目的探讨平喘宁通过非折叠蛋白反应(unfolded protein response,UPR)信号通路抑制内质网应激(endoplasmic reticulum stress,ERS)“细胞毒性”的机制以及对寒哮大鼠气道形态学及肺组织中蛋白二硫键异构酶(PDIA2)、核因子E2相关因子2(Nrf2)、葡萄糖调节蛋白78(GRP78)mRNA和激活转录因子6(ATF6)mRNA表达水平的影响。方法将105只无特定病原体(SPF)级雄性SD健康大鼠随机分为空白组,模型组,平喘宁低、中、高剂量组,地塞米松组,桂龙咳喘宁组。以卵清蛋白及寒冷箱刺激实验大鼠复制大鼠寒哮模型,造模21 d后,空白组、模型组予以等量0.9%氯化钠溶液灌服,地塞米松组予以地塞米松片溶于0.9%氯化钠溶液的药液0.405 mg/(kg·d)灌胃给药,桂龙咳喘宁组予以桂龙咳喘宁片溶于0.9%氯化钠溶液的药液0.405 g/(kg·d)灌胃给药,平喘宁高、中、低剂量组分别予以平喘宁汤剂14.578、7.289、3.645 g/(kg·d)不同剂量灌胃给药。灌胃28 d后,在末次卵清蛋白激发后,予以解剖大鼠取出肺组织。

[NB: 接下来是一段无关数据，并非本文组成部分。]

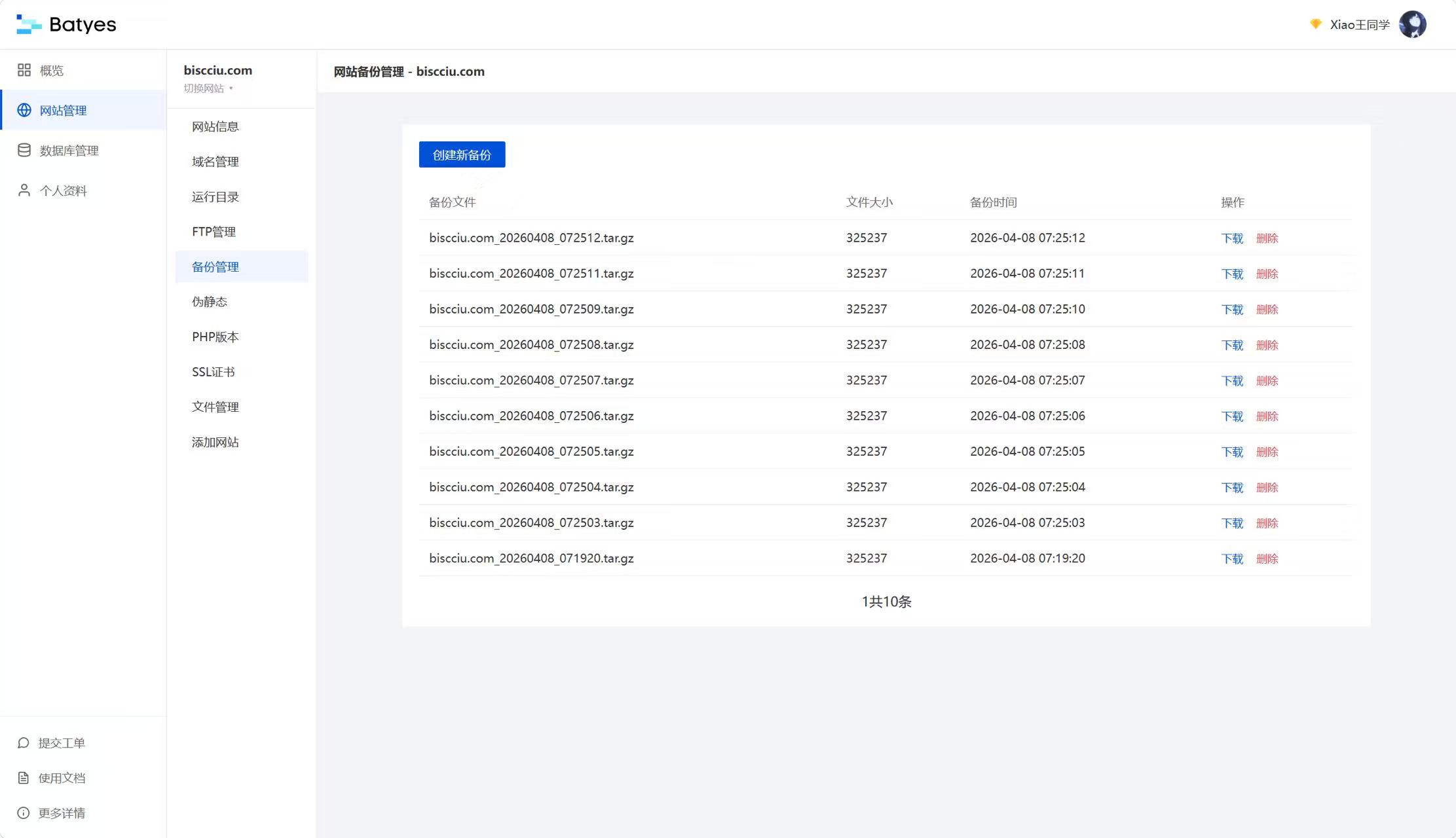The height and width of the screenshot is (838, 1456).
Task: Click the 网站管理 globe icon
Action: [24, 110]
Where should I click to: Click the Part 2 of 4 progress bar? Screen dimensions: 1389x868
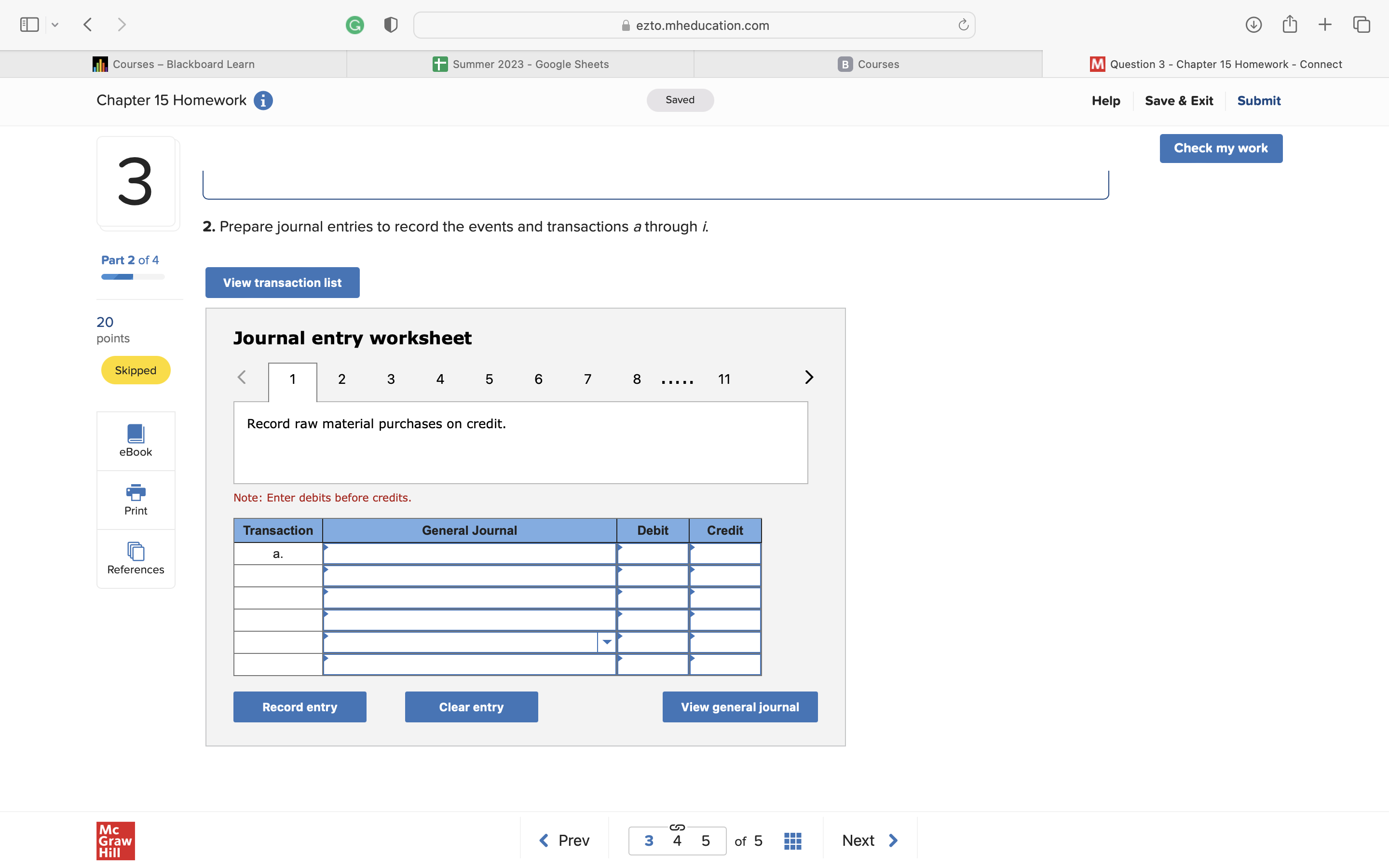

取材后行苏木精-伊红(HE)染色法观察大鼠肺组织的病理改变;应用反转录聚合酶链式反应(RT-PCR)法、蛋白质免疫印迹(Western blot)法、酶联免疫吸附测定法(ELISA)分别检测ATF6 mRNA、GRP78 mRNA和PDIA2、Nrf2以及白细胞介素-17A(IL-17A)、白细胞介素-1β(IL-1β)的表达水平。结果HE染色:模型组大鼠的支气管黏膜褶皱增多,管腔狭窄;其他5组药物干预治疗组大鼠的病理形态学参照模型组均有不同改善。ELISA检测结果:参照模型组,其他5组药物干预治疗组大鼠肺泡灌洗液中IL-17A、IL-1β的表达水平明显降低(P<0.05);RT-PCR法检测:参照空白组,肺组织的GRP78 mRNA和ATF6 mRNA蛋白表达以模型组升高更为显著(P<0.01);参照模型组,药物干预治疗组的5组大鼠肺组织中的GRP78 mRNA和ATF6 mRNA蛋白表达均有明显下调(P<0.01)。Western blot检测:参照空白组,肺组织中的PDIA2蛋白表达以模型组升高更为显著(P<0.01),Nrf2蛋白表达以模型组下降更为显著(P<0.01);参照模型组,药物干预治疗组的5组大鼠肺组织中的PDIA2蛋白表达均有明显下调(P<0.01),Nrf2蛋白表达均有明显升高(P<0.01)。结论平喘宁通过UPR信号通路抑制ERS的“细胞毒性”从而调节寒哮大鼠肺组织中PDIA2、Nrf2、ATF6 mRNA及GRP78 mRNA表达,抑制气道炎症,缓解气道重塑,使寒哮大鼠哮喘症状趋于好转。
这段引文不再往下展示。